# ça m'énerve !



## boulette du 31

Bonjour à tous!

  J'aimerais connaître la _traduction courante, même familière_ de l'expression "*ça m'énerve*" pour parler par exemple d'un ordinateur qui beugue ou de l'attitude de quelqu'un. 
En fait c'est pour l'utiliser dans la vie de tous les jours, donc je n'ai pas de contexte précis!!

  Merci d'avance pour votre aide précieuse

Moderator note: several threads on this topic have been merged.


----------



## Franglais1969

I am pretty sure if you do a search of the forum, you will find this expression has been discussed quite a lot.

One possible translation is: *It gets on my nerves.*


----------



## boulette du 31

ok je pensais effectivement à quelque chose comme it's getting on my nerves donc merci!


----------



## silverquick

Bonjour, ma première poste !

*"It gets on my nerves*" is fine; here are a few other options:

*It pisses me off.* (familiar and a little rude)
*It chafes my hide.* (familiar but not rude)
*It grates me.

*You can insert "*really*" after *It* to augment the expression, but maybe you knew that already.


----------



## Franglais1969

Welcome to the forum, silverquick.

I imagine *It chafes my hide *is a North American expression, as I have never heard it.

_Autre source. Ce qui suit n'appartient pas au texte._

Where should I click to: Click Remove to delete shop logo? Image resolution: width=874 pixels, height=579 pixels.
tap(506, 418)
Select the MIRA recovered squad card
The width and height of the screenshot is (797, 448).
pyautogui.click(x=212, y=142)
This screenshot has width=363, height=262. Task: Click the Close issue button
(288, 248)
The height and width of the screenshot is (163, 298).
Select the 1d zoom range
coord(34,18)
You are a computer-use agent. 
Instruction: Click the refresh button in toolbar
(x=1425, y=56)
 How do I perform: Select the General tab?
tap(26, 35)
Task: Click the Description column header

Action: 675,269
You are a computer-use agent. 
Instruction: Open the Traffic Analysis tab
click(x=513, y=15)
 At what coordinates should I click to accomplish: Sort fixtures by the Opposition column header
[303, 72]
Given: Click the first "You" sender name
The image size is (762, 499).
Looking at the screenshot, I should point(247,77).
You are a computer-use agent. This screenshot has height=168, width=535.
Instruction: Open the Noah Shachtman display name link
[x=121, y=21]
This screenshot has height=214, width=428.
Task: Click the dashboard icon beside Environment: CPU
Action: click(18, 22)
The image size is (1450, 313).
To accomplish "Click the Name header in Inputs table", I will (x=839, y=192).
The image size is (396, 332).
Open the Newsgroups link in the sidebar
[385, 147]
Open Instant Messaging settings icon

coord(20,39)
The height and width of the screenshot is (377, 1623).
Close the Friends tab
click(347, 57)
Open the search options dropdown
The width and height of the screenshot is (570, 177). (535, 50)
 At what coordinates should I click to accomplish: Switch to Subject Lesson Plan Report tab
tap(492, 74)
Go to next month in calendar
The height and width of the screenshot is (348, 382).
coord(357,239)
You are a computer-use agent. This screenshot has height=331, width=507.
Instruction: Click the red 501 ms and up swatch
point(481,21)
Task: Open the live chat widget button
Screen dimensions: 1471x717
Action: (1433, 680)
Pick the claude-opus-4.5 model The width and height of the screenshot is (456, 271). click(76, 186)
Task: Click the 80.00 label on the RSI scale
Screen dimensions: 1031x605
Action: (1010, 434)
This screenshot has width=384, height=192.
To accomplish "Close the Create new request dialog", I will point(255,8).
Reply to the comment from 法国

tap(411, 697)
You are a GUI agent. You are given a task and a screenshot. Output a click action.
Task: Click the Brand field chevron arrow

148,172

*It grates me* isn't really used in that context here either.

*It pisses me off *in English is vulgar, and is classed as swearing; so I certainly wouldn't suggest you use that phrase.


----------



## guylearningfrench

Franglais1969 said:


> *It pisses me off *in English is vulgar, and is classed as swearing; so I certainly wouldn't suggest you use that phrase.



?? I think that would be putting it a bit strong over here at least. 'It pisses me off' is certainly familiar but I doubt many would consider it as swearing or find it offensive. I think it's a perfectly acceptable translation for 'ça m'´énerve'.


----------



## Franglais1969

Maybe things are different in North America.  For example, Americans all get on their high horse when someone from England says "damn," yet it is a perfectly acceptable word here.

I would imagine the same is true of this phrase.  Piss off, Pissed off etc is considered to be vulgar in the UK.


----------



## silverquick

Thank you, Franglais.  I would certainly agree that *pisses me off* would really offend some people, and shouldn't be used except in very familiar company when you're sure about the other person's attitude.  Because of this, it is not a straight translation of *Ça m'énerve*, but Boulette asked for current familiar expressions so I tried to give a spectrum of familiarity/vulgarity.  Perhaps I should have attached a stronger warning though.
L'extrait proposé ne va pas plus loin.